We haven't drained the pond and scooped out all the muck for a few years, so that was the big garden project for this month. Mark managed to get most of it done in a day with the help of an energetic friend from the coffee shop. For a couple of days beforehand, we had a pump in the upper pool of the stream that was hooked up to a hose. I moved the hose all over the garden letting nutrient-rich water soak into the ground around all the trees and shrubs.
My job was to trim the water plants the guys hauled out of the pond and brought over to me. I was working at a saw-horse table under a big maple tree in the shade.

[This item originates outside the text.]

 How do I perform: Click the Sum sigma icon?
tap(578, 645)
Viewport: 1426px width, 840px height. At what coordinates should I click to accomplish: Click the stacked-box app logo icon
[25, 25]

Since we started at 8 a.m. when the temp was around 40 degrees my biggest concern was being warm. So I wore heavy tights under flanned-lined Japanese farmer pants (20+ years old from the original Smith & Hawken), wool socks, rubber boots, camisole, turtleneck, heaviest possible hoodie (with a wool beret under the hood). The final layer was a down vest, rubber-coated apron and cotton garden gloves inside a pair of Mark's rubberized gloves. Nice and toasty (and now I have a clothes list for next year's muck out).
Our newish neighbors are a young couple who are not gardeners. So I warned them not to be worried when the needles on their three large white pines turned brown and started to fall off. I described the process and then said I'd be happy to rake them all up when they came down. I was able to gather up two big contractor's bags of needles from their yard which I will use to refresh my pine needle paths next Spring. This year I had to buy needles from the Bruce Company and they weren't nearly as nice as white pine needles.
No sooner had I finished raking under their trees than Mark announced our neighbor to the East wouldn't mind if we raked up the pine needles between our two houses. Most years he uses them on his blueberry bushes and the paths of his large veggie garden. This was a real treat and provided four more bags of needles bundled up for Spring.